Os queratinócitos humanos tratados com cafeína encapsulada ou não encapsulada, em ambas as concentrações em estudo (515,7 e 257,9 μM), não apresentaram diferenças significativas quanto à viabilidade celular quando comparados com as células tratadas com PBS (controlo). Estes dados estão de acordo com estudos anteriormente publicados que demonstraram que o tratamento de células HaCat com uma concentração de cafeína inferior a 512 μM durante 24 h não afeta a viabilidade celular (23,24).
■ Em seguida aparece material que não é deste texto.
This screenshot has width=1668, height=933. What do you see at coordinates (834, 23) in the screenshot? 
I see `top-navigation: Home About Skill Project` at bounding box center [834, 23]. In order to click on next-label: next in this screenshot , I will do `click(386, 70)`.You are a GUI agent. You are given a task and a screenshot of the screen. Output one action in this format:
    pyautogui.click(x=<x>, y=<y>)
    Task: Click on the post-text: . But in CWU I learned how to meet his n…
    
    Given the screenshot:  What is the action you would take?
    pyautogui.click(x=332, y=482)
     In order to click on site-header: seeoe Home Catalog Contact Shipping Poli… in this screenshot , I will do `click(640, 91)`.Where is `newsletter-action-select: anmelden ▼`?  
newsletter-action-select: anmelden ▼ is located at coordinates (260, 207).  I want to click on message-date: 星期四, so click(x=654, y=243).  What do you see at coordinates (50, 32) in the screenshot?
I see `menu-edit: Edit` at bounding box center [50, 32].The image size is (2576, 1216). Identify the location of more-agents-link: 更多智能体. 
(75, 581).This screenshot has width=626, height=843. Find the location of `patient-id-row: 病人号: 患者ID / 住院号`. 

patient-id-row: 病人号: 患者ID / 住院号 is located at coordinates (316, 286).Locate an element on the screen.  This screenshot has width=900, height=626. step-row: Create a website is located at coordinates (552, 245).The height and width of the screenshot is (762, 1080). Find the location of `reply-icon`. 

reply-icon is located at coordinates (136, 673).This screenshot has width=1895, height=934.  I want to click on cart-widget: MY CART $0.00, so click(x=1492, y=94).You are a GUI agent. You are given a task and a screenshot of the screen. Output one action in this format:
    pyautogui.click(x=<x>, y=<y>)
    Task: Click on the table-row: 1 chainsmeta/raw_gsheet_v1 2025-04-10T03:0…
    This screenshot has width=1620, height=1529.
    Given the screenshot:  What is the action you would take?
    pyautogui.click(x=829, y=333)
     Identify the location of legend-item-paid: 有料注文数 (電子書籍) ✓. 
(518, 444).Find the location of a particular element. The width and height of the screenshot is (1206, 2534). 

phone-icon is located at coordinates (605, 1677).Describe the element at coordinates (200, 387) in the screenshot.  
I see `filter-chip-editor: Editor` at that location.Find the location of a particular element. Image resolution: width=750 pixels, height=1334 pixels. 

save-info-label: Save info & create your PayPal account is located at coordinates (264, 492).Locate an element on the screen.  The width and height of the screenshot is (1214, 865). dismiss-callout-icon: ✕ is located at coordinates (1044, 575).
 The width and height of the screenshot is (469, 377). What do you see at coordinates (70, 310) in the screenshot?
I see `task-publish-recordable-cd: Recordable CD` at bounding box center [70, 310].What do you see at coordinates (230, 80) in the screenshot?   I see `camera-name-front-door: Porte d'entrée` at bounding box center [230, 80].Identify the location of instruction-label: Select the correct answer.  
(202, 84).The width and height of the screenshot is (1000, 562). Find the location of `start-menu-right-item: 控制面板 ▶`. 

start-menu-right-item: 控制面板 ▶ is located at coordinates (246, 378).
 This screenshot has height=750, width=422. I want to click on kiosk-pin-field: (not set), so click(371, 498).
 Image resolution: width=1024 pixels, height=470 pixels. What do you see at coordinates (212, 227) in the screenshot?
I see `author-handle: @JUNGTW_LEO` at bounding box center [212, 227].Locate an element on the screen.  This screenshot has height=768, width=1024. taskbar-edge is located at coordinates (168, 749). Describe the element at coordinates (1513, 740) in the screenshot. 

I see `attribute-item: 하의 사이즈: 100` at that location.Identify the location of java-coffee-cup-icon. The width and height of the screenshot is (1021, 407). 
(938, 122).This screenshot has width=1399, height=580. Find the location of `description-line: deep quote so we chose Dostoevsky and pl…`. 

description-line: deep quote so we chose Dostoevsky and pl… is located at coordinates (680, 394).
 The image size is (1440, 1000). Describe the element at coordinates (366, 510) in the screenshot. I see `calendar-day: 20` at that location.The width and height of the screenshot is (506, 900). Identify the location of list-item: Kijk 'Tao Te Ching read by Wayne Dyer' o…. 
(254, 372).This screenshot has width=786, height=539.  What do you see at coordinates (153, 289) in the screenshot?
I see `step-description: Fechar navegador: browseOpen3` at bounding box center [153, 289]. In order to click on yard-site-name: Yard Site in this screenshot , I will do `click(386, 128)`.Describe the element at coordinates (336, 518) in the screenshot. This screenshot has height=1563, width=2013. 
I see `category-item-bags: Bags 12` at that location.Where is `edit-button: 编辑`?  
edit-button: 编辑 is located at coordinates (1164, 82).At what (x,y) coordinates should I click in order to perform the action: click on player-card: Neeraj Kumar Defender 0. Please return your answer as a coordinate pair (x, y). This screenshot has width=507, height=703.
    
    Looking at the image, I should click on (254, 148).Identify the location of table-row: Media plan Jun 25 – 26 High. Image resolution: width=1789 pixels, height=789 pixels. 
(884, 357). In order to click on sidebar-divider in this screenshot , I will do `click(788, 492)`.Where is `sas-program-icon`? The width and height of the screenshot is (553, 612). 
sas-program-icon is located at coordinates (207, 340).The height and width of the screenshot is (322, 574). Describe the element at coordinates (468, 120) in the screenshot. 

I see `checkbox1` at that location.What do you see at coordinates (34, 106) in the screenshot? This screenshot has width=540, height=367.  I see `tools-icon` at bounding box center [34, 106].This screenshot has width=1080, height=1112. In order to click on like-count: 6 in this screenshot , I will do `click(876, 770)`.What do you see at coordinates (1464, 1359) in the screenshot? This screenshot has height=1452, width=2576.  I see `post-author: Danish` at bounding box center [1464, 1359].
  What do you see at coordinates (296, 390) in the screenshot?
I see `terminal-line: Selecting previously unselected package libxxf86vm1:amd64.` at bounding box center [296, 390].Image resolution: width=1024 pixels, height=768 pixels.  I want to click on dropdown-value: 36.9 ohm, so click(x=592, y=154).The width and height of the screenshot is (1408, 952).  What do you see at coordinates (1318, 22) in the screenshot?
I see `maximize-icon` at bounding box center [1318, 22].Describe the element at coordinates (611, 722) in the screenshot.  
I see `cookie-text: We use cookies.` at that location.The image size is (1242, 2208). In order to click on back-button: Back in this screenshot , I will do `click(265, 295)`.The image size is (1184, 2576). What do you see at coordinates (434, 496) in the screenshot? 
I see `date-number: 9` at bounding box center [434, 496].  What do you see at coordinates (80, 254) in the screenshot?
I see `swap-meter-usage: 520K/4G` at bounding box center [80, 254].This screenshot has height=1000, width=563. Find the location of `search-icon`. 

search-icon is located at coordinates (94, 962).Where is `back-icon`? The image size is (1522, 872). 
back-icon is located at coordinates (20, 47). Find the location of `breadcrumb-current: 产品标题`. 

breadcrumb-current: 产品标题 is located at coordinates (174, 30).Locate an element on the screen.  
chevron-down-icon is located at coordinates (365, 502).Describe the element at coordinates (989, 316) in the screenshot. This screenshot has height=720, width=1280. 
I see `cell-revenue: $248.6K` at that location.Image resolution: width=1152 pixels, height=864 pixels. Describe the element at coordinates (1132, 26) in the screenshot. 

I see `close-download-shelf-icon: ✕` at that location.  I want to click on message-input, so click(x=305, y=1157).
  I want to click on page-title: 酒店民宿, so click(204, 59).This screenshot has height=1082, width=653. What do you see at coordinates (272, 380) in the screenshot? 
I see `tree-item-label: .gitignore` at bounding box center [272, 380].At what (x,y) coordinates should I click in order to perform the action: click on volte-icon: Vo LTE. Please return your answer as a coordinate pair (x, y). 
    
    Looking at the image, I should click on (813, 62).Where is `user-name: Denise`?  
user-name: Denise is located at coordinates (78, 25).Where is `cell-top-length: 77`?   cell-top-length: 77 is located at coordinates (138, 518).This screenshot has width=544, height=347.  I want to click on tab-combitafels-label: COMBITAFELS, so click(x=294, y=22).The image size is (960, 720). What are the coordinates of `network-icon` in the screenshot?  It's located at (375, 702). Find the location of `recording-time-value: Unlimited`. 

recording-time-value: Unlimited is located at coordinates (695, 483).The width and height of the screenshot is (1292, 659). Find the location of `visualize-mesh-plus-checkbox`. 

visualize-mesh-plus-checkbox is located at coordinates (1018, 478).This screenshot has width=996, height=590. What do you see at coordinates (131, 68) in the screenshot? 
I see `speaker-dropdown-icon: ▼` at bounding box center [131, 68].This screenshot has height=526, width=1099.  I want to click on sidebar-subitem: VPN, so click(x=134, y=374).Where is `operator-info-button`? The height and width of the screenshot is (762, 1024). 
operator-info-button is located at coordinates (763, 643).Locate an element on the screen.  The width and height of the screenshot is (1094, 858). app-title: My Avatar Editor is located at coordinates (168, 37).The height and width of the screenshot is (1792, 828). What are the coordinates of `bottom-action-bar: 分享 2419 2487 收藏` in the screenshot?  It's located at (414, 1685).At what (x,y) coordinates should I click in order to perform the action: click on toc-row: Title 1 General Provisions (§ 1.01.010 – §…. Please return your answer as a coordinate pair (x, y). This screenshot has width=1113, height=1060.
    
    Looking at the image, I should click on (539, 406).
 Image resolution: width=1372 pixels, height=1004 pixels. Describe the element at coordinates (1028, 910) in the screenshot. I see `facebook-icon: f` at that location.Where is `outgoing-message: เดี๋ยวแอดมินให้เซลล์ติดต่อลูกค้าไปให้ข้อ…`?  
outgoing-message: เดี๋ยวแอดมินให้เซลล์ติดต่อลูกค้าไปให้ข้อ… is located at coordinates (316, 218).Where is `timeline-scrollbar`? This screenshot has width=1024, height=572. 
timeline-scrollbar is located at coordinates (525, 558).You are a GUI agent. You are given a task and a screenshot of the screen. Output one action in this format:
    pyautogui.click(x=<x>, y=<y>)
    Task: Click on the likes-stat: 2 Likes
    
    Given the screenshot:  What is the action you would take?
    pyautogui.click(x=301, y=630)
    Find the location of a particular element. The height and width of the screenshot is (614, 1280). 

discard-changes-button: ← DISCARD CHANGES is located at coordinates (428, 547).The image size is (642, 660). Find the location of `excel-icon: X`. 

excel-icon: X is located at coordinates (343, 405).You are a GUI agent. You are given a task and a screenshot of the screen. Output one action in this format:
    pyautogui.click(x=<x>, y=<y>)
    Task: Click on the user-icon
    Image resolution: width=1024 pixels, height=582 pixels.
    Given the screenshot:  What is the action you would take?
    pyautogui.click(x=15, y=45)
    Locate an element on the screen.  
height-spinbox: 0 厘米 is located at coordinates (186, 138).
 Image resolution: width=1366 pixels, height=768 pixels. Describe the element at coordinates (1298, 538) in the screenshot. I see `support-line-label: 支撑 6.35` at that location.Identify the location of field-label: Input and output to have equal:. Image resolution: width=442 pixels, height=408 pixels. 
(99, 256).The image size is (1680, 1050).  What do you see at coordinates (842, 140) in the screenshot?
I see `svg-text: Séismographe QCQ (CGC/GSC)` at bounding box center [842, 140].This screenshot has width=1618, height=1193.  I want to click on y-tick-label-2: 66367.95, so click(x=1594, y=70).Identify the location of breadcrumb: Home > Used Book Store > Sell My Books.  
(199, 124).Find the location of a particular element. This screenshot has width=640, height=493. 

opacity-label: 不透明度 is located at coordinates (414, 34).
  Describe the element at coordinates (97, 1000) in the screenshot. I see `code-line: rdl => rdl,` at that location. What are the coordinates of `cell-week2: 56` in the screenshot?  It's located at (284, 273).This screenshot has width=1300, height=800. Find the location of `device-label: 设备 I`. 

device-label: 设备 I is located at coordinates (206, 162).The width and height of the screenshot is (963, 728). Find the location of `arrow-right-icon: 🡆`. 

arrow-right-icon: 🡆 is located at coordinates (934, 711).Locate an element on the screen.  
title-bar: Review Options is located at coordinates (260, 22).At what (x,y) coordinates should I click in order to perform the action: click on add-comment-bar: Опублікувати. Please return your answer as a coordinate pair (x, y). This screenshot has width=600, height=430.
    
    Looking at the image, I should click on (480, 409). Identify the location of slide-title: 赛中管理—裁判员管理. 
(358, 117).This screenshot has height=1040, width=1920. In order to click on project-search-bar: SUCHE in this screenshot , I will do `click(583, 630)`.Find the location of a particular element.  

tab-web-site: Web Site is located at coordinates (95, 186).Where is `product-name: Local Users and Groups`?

A incorporação de Tween® 80, Span® 80, ou a mistura de ambos em transferossomas não alterou o potencial de citotoxicidade das formulações. Cada componente das formulações (em ambas as concentrações em estudo) também não reduziu significativamente a viabilidade das células HaCat. Mais uma vez, estes resultados estão em linha com publicações anteriores relativas à incorporação de Tween® 80 ou Span® 80 em formulações transferossomais. Em particular, não foi demonstrada citotoxicidade para transferossomas contendo Span® 80 após o tratamento de células HaCat até 48 h (25), bem como para transferossomas com Tween® 80 após tratamento de células de melanoma de rato durante 24 h (12). Segundo temos conhecimento, este é o primeiro trabalho que demonstra a citocompatibilidade de transferossomas constituídos por Tween® 80 e Span® 80, abrindo caminho para o desenvolvimento de formulações transferossomais inovadoras constituídas por EAs mistos.

Conclusões

Neste trabalho exploratório, demonstrámos que os transferossomas constituídos por tensioativos não-iónicos únicos ou mistos como EAs apresentam propriedades físico-químicas interessantes para veiculação cutânea. Além disso, estes sistemas vesiculares permaneceram estáveis durante 1 mês durante o armazenamento sob refrigeração. Embora os valores de EE e LC dos transferossomas devam ser ainda otimizados no futuro, os resultados de viabilidade celular foram muito promissores, uma vez que todas as formulações mostraram compatibilidade com queratinócitos humanos ao fim de 24 h de tratamento nas concentrações estudadas. No conjunto, este estudo indica que a utilização de tensioativos não-iónicos mistos como EAs pode ser uma estratégia valiosa para modular o desempenho dos transferossomas. Estudos adicionais estão em curso para se estudar qual será o melhor rácio entre os tensioativos não-iónicos, a fim de se otimizar a eficiência de encapsulação e a permeação cutânea destes sistemas vesiculares. Esta última propriedade pode ainda ser melhorada com a incorporação dos transferossomas numa formulação semissólida, tal como um gel, uma vez que este poderá prolongar o tempo de retenção na pele

Declaração sobre as contribuições do autor

CPL, ASF e CR, conceção e desenho do estudo; IG, MR e CPL, implementação experimental; IG e CPL, análise de dados; IG, MR e CPL, redação, edição e revisão; IG, MR e CPL, figuras e gráficos; CPL, ASF e CR, supervisão e redação final.

Financiamento

Este trabalho foi financiado pela Fundação para a Ciência e a Tecnologia (FCT) através dos projetos UIDP/04567/2020 e UIDB/04567/2020 atribuídos ao CBIOS e através da bolsa de doutoramento 2020.07813.BD atribuída à I.G.

Conflito de Interesses

Os autores declaram que não há relações financeiras e/ou pessoais que possam representar um potencial conflito de interesses.